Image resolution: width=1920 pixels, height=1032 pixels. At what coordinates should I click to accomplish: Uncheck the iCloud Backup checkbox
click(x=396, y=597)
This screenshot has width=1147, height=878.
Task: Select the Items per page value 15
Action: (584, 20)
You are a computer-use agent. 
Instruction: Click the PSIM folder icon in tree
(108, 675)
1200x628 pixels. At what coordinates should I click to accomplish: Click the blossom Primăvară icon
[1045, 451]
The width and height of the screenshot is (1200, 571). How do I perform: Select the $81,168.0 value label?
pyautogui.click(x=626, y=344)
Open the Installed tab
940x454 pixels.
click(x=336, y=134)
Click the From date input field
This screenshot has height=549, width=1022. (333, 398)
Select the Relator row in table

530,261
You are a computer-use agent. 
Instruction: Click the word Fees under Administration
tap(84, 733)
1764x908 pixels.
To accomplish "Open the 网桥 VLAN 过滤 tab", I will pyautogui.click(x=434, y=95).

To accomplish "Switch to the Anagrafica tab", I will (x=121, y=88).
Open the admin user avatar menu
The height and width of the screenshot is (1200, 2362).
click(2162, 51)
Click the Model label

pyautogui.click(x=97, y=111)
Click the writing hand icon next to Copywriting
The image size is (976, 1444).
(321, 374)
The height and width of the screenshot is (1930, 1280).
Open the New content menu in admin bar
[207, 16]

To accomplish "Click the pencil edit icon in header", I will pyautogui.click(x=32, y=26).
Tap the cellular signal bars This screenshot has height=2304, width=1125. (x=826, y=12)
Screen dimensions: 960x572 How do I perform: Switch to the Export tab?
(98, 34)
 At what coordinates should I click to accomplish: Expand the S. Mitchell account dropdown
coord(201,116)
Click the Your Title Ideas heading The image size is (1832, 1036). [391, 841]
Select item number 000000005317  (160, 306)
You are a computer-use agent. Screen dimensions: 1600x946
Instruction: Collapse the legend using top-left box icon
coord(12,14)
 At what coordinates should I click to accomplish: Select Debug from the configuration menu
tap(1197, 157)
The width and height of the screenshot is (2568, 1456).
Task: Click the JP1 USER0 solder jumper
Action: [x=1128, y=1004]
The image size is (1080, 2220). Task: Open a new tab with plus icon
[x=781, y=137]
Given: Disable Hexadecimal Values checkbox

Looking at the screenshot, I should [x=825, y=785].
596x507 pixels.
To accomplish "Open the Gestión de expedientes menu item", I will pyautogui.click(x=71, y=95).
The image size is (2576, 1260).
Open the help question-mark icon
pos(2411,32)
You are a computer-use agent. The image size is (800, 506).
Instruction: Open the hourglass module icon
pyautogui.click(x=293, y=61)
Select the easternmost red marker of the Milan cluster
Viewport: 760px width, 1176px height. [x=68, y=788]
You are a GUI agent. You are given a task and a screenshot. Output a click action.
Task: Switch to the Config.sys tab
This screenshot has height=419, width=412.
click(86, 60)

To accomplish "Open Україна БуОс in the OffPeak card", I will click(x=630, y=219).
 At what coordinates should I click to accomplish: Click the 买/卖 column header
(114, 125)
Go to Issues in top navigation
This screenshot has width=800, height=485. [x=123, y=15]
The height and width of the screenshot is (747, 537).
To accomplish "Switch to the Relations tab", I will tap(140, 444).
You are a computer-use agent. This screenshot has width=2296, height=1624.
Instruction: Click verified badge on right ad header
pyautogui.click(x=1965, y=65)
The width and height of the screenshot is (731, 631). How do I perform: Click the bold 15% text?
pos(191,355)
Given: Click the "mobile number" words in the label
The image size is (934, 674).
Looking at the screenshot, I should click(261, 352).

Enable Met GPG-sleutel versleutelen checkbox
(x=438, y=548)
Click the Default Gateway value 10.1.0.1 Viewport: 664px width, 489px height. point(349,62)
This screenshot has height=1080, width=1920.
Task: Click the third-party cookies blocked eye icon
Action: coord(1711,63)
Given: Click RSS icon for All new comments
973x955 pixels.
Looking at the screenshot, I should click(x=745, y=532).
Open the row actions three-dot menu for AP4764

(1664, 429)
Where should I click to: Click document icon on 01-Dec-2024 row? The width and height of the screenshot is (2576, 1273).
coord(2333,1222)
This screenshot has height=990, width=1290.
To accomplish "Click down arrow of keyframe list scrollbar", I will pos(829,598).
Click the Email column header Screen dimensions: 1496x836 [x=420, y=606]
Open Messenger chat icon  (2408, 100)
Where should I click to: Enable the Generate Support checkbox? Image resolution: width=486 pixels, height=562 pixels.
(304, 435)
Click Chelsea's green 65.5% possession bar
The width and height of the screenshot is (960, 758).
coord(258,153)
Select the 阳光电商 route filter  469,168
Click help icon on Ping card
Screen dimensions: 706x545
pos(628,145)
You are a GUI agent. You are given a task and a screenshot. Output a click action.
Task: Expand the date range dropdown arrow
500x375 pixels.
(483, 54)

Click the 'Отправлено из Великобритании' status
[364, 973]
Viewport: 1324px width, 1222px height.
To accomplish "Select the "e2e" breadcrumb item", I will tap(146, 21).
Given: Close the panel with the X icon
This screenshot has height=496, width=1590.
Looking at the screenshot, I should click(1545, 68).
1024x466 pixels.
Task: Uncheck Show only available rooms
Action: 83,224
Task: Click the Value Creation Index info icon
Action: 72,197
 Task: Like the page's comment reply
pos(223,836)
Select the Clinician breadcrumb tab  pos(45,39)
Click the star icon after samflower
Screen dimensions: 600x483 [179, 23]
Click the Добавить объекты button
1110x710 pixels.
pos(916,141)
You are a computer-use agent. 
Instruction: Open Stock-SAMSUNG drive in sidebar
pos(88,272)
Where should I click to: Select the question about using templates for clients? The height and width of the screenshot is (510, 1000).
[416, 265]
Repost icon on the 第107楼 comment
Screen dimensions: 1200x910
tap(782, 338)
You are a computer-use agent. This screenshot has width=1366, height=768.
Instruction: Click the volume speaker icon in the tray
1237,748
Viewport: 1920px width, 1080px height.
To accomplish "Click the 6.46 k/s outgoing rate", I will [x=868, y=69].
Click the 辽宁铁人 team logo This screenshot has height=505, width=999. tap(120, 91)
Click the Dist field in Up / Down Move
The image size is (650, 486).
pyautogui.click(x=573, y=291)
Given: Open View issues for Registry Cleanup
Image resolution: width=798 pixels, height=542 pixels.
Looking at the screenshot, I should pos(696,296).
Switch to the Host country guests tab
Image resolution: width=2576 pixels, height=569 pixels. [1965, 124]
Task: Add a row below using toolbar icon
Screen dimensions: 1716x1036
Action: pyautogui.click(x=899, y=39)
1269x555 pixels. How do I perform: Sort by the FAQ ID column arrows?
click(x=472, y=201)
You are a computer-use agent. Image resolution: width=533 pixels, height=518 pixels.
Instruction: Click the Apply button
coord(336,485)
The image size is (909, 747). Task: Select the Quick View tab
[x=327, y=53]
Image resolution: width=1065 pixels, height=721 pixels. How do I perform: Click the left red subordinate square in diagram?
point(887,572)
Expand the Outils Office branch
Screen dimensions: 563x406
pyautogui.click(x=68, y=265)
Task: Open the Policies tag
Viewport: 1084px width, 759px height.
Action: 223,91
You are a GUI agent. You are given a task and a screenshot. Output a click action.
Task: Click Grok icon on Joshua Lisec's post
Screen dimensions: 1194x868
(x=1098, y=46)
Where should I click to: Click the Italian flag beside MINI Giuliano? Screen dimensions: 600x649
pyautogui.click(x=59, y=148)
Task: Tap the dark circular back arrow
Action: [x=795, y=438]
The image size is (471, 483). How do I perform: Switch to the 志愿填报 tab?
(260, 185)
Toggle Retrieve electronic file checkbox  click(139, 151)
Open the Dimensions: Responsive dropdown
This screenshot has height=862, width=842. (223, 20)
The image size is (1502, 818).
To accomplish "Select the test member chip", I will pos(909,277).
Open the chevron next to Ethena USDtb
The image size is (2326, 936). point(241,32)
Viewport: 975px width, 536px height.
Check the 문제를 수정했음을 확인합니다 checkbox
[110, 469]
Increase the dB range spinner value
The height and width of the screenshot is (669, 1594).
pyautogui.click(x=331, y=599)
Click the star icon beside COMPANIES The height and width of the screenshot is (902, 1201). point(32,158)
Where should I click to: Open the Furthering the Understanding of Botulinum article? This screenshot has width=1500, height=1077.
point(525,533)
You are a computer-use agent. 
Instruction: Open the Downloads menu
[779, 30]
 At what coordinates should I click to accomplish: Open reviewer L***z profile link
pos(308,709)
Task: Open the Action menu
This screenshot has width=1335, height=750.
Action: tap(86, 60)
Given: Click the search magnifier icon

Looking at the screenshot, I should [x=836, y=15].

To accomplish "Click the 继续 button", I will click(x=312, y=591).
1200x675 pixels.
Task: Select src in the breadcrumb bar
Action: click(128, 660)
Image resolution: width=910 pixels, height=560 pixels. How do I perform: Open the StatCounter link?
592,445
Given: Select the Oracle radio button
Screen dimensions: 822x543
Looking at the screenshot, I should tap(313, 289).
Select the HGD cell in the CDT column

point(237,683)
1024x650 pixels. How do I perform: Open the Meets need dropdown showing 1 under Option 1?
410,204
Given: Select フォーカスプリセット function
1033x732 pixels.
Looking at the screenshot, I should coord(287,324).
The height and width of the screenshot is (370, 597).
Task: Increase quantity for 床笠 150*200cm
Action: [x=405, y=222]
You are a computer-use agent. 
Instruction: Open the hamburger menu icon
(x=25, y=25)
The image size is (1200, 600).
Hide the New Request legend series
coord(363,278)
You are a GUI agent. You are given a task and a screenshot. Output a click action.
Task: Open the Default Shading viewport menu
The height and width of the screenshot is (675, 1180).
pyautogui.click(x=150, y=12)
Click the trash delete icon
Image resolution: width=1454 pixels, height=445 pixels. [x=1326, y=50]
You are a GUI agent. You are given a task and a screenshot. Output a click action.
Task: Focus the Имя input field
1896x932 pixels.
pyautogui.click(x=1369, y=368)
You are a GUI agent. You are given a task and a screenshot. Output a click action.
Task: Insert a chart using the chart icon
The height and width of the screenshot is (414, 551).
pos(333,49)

* **What to work on**
Reproduce verbatim the records from their first line through the line containing "coord(201,116)", including that line.

* **Task output**
Image resolution: width=1920 pixels, height=1032 pixels. At what coordinates should I click to accomplish: Uncheck the iCloud Backup checkbox
click(x=396, y=597)
This screenshot has width=1147, height=878.
Task: Select the Items per page value 15
Action: (584, 20)
You are a computer-use agent. 
Instruction: Click the PSIM folder icon in tree
(108, 675)
1200x628 pixels. At what coordinates should I click to accomplish: Click the blossom Primăvară icon
[1045, 451]
The width and height of the screenshot is (1200, 571). How do I perform: Select the $81,168.0 value label?
pyautogui.click(x=626, y=344)
Open the Installed tab
940x454 pixels.
click(x=336, y=134)
Click the From date input field
This screenshot has height=549, width=1022. (333, 398)
Select the Relator row in table

530,261
You are a computer-use agent. 
Instruction: Click the word Fees under Administration
tap(84, 733)
1764x908 pixels.
To accomplish "Open the 网桥 VLAN 过滤 tab", I will pyautogui.click(x=434, y=95).

To accomplish "Switch to the Anagrafica tab", I will (x=121, y=88).
Open the admin user avatar menu
The height and width of the screenshot is (1200, 2362).
click(2162, 51)
Click the Model label

pyautogui.click(x=97, y=111)
Click the writing hand icon next to Copywriting
The image size is (976, 1444).
(321, 374)
The height and width of the screenshot is (1930, 1280).
Open the New content menu in admin bar
[207, 16]

To accomplish "Click the pencil edit icon in header", I will pyautogui.click(x=32, y=26).
Tap the cellular signal bars This screenshot has height=2304, width=1125. (x=826, y=12)
Screen dimensions: 960x572 How do I perform: Switch to the Export tab?
(98, 34)
 At what coordinates should I click to accomplish: Expand the S. Mitchell account dropdown
coord(201,116)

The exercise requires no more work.